Worldwide server revenues and shipments are continuing to slide as businesses consolidate their data center systems and the global economy remains uncertain, according to analysts with IDC.
Hewlett-Packard and IBM continued to lead the worldwide server market in revenues in the first quarter, but both saw their numbers slip, according to figures released by IDC May 29. In fact, the only top vendors who saw revenues grow during the first three months of the year were Dell—due in large part of demand for its low-power, high-density systems—and Cisco Systems and its Unified Computing System (UCS) converged data center solution.
The numbers from IDC echoed those from fellow market research firm Gartner, which released figures the day before that also saw global server revenues and shipments fall in the first quarter.

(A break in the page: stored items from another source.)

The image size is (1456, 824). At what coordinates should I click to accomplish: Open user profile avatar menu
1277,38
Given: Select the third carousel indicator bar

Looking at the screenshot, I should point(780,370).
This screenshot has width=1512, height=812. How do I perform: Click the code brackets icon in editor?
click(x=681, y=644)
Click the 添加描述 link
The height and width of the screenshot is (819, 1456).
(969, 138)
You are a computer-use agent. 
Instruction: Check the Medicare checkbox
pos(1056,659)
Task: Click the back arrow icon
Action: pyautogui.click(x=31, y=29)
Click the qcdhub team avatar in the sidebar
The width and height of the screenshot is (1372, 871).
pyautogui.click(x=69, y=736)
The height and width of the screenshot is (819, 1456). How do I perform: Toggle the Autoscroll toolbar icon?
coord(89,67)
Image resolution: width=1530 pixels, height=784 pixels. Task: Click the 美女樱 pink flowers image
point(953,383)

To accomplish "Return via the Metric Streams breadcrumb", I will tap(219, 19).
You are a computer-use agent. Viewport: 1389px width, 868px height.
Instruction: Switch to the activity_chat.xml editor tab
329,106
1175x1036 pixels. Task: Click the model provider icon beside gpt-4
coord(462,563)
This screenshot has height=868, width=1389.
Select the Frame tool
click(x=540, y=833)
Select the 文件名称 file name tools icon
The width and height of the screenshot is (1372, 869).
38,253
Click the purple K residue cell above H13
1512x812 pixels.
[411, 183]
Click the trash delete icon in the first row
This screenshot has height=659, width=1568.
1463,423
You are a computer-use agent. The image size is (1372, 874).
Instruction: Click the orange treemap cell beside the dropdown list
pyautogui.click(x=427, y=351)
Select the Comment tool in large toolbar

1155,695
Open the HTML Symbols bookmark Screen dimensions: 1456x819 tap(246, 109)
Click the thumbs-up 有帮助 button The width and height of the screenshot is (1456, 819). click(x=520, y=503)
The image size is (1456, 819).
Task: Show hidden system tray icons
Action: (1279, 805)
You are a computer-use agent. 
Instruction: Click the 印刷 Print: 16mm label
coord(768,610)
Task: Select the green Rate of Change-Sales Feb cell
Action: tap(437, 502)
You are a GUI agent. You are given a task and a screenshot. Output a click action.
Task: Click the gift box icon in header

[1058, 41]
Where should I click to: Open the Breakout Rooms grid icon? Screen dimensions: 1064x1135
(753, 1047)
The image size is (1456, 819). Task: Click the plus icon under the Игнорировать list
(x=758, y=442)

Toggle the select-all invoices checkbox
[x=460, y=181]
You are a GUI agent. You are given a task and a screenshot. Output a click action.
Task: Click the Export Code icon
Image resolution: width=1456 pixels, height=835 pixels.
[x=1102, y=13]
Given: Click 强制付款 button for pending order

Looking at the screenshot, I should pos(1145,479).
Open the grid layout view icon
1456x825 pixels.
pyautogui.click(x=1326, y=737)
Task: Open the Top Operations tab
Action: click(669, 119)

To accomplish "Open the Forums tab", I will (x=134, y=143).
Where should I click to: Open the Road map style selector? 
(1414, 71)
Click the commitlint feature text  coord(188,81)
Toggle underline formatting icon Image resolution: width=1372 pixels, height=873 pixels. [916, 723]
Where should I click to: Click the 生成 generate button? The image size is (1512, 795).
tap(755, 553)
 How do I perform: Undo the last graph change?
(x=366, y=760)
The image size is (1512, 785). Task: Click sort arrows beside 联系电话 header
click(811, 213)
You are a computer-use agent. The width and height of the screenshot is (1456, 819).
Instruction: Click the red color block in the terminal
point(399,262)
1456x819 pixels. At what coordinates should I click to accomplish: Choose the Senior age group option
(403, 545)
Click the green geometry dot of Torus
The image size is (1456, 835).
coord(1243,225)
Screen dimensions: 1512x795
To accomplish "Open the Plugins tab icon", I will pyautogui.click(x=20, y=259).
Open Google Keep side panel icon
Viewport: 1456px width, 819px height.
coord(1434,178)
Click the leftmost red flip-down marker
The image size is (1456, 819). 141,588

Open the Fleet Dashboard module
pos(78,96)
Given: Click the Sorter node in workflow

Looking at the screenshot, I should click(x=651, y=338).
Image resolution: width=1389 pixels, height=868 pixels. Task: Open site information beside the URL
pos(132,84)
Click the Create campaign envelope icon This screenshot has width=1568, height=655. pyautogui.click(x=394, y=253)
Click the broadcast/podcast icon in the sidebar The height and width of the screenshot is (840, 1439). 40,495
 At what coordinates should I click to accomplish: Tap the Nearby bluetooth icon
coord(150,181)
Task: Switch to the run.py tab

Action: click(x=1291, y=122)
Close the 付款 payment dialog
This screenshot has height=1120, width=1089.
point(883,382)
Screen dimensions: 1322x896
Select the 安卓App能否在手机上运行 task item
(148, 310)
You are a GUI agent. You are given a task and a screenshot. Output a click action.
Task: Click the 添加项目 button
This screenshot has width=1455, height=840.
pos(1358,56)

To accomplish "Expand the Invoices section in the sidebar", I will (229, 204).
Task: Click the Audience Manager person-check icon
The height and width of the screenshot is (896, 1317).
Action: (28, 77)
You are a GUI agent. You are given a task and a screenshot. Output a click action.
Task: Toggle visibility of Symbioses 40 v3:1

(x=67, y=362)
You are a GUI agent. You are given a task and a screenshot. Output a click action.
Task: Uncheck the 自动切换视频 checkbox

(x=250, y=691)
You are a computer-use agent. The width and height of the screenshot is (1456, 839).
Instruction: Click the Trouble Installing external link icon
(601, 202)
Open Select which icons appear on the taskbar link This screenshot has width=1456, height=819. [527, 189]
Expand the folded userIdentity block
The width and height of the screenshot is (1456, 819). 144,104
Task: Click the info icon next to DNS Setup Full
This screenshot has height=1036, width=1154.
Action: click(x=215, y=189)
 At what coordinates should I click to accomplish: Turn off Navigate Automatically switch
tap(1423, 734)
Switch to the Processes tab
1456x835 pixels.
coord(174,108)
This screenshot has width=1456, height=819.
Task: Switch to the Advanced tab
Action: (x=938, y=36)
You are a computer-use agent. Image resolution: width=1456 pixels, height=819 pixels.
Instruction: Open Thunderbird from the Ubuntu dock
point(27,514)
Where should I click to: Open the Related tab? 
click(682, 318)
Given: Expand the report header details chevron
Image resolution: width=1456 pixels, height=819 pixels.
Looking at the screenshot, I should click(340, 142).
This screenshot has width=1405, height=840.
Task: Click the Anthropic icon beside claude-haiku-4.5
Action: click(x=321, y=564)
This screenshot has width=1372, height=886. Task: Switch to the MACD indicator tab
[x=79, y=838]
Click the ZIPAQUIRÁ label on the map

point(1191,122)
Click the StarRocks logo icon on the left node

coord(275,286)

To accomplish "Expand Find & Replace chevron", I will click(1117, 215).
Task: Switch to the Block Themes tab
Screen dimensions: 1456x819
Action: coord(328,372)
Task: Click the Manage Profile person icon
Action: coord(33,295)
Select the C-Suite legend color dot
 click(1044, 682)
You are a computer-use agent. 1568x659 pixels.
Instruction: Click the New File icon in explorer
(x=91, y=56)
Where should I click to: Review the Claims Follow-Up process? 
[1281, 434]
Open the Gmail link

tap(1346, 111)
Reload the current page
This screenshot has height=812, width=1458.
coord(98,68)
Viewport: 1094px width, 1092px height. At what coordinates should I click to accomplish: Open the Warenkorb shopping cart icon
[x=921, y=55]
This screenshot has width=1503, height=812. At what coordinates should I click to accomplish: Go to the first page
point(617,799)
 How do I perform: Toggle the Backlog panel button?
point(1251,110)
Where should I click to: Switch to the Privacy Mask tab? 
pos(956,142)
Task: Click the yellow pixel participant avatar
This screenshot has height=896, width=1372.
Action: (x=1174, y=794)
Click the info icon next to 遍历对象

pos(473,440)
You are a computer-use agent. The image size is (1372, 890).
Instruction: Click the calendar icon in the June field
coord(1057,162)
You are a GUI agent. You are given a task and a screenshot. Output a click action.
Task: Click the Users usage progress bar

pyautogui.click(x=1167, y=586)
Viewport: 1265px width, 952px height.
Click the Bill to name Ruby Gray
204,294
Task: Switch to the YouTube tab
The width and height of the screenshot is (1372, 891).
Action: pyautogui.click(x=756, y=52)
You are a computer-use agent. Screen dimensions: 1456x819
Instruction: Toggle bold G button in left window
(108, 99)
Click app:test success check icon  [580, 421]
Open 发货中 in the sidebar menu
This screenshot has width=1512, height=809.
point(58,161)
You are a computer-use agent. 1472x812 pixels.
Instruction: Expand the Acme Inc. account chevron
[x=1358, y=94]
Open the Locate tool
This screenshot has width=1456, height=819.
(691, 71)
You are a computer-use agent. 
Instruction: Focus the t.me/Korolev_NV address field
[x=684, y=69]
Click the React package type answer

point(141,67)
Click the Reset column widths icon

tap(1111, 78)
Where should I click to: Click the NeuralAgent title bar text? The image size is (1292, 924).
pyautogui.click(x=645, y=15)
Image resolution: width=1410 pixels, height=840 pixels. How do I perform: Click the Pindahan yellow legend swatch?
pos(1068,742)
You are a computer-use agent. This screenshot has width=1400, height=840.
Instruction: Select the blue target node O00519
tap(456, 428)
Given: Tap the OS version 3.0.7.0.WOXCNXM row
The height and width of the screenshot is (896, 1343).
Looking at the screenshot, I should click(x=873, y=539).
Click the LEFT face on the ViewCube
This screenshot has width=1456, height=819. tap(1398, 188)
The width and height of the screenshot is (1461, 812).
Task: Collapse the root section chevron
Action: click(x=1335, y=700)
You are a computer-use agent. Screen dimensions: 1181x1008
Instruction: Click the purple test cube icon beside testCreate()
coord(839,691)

“Customer demand for new servers is being impacted by ongoing server consolidation, technology transitions and challenging macroeconomic conditions across the globe,” Matt Eastwood, group vice president and general manager of IDC’s Enterprise Platforms group, said in a statement. “It is clear that challenging market conditions are increasing the competitive dynamics for server market share globally, particularly since compute represents a critical element of larger IT transformations that continue to reshape broader enterprise IT market opportunities.”
Eastwood noted that the only region to see revenue growth was the Asia-Pacific.
Overall, revenues in the first quarter fell 7.7—to $10.9 billion—compared with the same period in 2012, the fifth time in six quarters that server revenues have dropped, according to IDC. Shipments declined 3.9 percent, to 1.9 million units.
In addition, revenues essentially fell across the board—3.1 percent in volume systems, 18.3 percent in midrange servers and 17.1 percent in high-end machines. Sales of servers running Microsoft’s Windows operating system dropped 4.2 percent from the first quarter of 2012, and Unix system revenues dropped 35.9 percent. However, due to deployments of high-performance computing (HPC) and cloud infrastructures, Linux server sales grew 3.4 percent—and now represent 23.1 percent of all server revenue—while IBM’s System z mainframes running z/OS continued to sell, with revenues jumping 7 percent, according to IDC.
In the x86 server segment, revenues fell 1.7 percent while shipments dropped 3.4 percent.
According to Kuba Stolarski, research manager for enterprise servers at IDC, Unix systems increasingly are being used in hyper-scale Web and HPC deployments, and mainframes are being used in private cloud environments.
“Non-x86 architectures are about to scale out in a big way, as the lines between x86 and non-x86 workloads are blurring,” Stolarski said in a statement. “In an interesting turn of events, customers are increasingly considering x86 servers for mission-critical and other traditional scale-up solutions and non-x86 servers for innovative, cost-effective and integrated solutions for analytics, cloud, mobile and social platforms.”
For modular form factors, blade server revenues fell 2.9 percent, with Hewlett-Packard holding 44.6 percent of the market and Cisco and IBM essentially tying for second, with 17.6 and 17.2 percent, respectively. Meanwhile, density-optimized systems—used in huge heterogeneous environments by such Web 2.0 companies as Google and Facebook—saw sales jump 54.8 percent. This segment helped Dell, which held 43.7 percent of the market.
“Cloud computing is increasingly being utilized as a method to transform the delivery of IT services,” Jed Scaramella, research manager for enterprise servers at IDC, said in a statement. “The modular servers that are the building blocks for clouds (blades for private, density optimized for public) outperformed the market and continue to account for a higher share of market revenue.”
Dell’s overall server revenues grew 10.1 percent from the same period last year—keeping it in third place—and its market share jumped from 15.5 percent in 2012 to 18.5 percent this year, according to IDC. Meanwhile, Cisco’s revenue grew 34.9 percent, putting it into a statistical tie with Fujitsu (an 8.5 percent decline in revenues) and Oracle (a 26.2 percent drop) for fourth place. Fujitsu’s market share was 5.1 percent, followed by Oracle at 4.8 percent and Cisco at 4.1 percent.
IDC analysts call differences of 1 percent or less statistical ties.